戸建て投資の特徴は、「1物件=1賃貸契約」という単純な構造です。区分マンションと一棟物件の中間的な位置づけといえます。

戸建て投資の物件価格帯

戸建て投資の物件価格は、地域・築年数によって大きく異なります。地方の築古戸建ては300〜800万円、都市部郊外の築20〜30年戸建ては1,000〜2,000万円、首都圏近郊の築浅戸建ては2,500〜4,000万円、というレンジが目安です。
特に地方の築古戸建ては、現金(ノンローン)で買える価格帯であり、ローン審査のハードルを下げる選択肢として人気があります。

戸建て投資のメリット

戸建て投資には、初心者にとって魅力的なメリットがあります。

メリット1:物件価格が手頃で始めやすい

特に地方の築古戸建ては、500万円前後で購入できる物件もあります。区分マンションなら2,000〜3,000万円、一棟アパートなら5,000万円以上が一般的なので、戸建ては圧倒的に参入しやすい価格帯です。

メリット2:実需相場で売却しやすい

戸建ては「住宅として購入したい人」(実需)が多く存在します。投資物件としてだけでなく、住宅として売却することも可能です。出口戦略の柔軟性が高い点は、初心者にとって大きな安心材料になります。

メリット3:競合が少ない

戸建ての賃貸物件は、アパート・マンションと比べて市場供給が少ないです。「ファミリー向け戸建て賃貸」を求める層には選択肢が限られているため、適切な立地・間取りの物件であれば競合が少なく、入居者を獲得しやすい傾向があります。

メリット4:長期入居が期待できる

戸建てを借りる入居者は、ファミリー層が多いです。子育て中の家族や高齢者世帯が多く、一度入居すると5〜10年と長期間住み続けるケースが多いです。
区分マンションの平均入居期間が3〜4年とされる中、戸建ては安定運用しやすい物件タイプといえます。

メリット5:管理が比較的シンプル

1棟=1世帯の単純構造のため、管理の手間が少ないです。共用部分のトラブル(騒音・ゴミ問題など)も発生しにくく、入居者対応が楽です。

メリット6:DIY・リフォームで価値向上できる

戸建ては内装・外装を自由にカスタマイズできるため、DIYや計画的なリフォームで物件価値を上げられます。中古戸建てを安く買って、リフォームで魅力を高めて高く貸す——という戦略が取りやすいです。

戸建て投資のデメリット

一方で、戸建て投資には特有のデメリットもあります。

デメリット1:空室になると収入ゼロ

最大のデメリットは、空室期間中の家賃収入がゼロになることです。区分マンション1戸でも同じですが、戸建ては1物件しかないため、リスクが集中します。
一棟アパートなら8戸あれば1戸空室でも7戸分の家賃が入りますが、戸建ては全か無か。空室期間が長引くと、ローン返済が直接圧迫されます。

デメリット2:修繕費が高額になりやすい

戸建ては建物全体の修繕責任をオーナーが負います。屋根・外壁・配管・給排水設備すべてを自己負担で修繕します。特に築古戸建ては、購入後すぐに数百万円規模の修繕が発生することもあります。

デメリット3:融資が通りにくい場合がある

銀行は戸建て投資への融資に消極的なケースがあります。特に築20年超の戸建ては、担保評価が低く、希望額の融資が下りないことがあります。
ノンバンク・地方銀行・信用金庫であれば融資の選択肢が広がりますが、金利は高めになる傾向があります。
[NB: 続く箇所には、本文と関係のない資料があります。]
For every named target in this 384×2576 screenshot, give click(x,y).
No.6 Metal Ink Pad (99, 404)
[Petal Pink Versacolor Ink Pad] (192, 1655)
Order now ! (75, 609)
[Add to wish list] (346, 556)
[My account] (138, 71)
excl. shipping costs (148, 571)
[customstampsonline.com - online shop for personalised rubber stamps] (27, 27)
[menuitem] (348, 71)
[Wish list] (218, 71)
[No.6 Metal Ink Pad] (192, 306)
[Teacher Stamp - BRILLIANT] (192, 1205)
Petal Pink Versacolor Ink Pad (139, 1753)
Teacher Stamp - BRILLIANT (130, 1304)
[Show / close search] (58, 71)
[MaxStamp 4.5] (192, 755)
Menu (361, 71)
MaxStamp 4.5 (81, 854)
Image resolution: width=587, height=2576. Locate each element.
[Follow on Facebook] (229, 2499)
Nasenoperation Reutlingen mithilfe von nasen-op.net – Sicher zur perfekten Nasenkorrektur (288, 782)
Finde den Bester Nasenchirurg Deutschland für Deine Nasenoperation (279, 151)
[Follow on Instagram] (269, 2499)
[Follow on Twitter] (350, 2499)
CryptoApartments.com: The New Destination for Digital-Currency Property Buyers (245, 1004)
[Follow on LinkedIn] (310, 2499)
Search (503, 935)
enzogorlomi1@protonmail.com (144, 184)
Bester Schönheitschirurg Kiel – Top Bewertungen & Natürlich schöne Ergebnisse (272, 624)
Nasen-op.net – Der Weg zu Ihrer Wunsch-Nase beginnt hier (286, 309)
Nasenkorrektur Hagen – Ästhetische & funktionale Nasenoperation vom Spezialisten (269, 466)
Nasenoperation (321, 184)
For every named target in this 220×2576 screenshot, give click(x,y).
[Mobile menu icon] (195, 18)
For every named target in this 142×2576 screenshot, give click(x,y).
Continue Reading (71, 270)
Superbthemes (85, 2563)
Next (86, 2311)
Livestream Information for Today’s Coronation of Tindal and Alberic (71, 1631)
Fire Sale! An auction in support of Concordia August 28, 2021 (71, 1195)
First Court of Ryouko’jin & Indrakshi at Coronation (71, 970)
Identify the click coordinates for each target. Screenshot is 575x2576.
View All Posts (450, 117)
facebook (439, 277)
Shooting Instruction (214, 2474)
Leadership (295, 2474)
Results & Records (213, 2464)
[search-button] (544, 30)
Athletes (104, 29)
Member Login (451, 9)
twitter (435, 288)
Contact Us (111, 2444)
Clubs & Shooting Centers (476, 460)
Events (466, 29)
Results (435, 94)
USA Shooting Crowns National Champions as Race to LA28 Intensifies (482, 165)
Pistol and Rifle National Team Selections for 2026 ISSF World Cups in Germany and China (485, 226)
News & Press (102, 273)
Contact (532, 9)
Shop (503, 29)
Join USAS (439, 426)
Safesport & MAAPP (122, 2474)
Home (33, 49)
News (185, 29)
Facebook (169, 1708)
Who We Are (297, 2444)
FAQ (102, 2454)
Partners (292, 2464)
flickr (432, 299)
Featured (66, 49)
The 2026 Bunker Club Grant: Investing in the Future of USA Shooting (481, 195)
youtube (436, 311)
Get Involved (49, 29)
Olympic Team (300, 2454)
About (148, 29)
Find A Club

デメリット4:法定耐用年数が短い物件は減価償却を取れる期間が短い

木造戸建ての法定耐用年数は22年です。築22年超の物件は、減価償却を「簡便法」で計算することになります。減価償却を多く取れる期間が短くなるため、節税効果には限界があります。

デメリット5:物件の見極めが難しい

戸建ては「1物件1物件が個性的」です。立地・建物・周辺環境・賃貸需要を総合的に判断する目利きが求められます。同じ価格帯でも、「儲かる物件」と「儲からない物件」の差が大きいです。

戸建て投資の始め方:初心者向け手順

戸建て投資を始めたい初心者の方に、現実的な手順をご紹介します。

Step 1:基礎知識の習得(半年)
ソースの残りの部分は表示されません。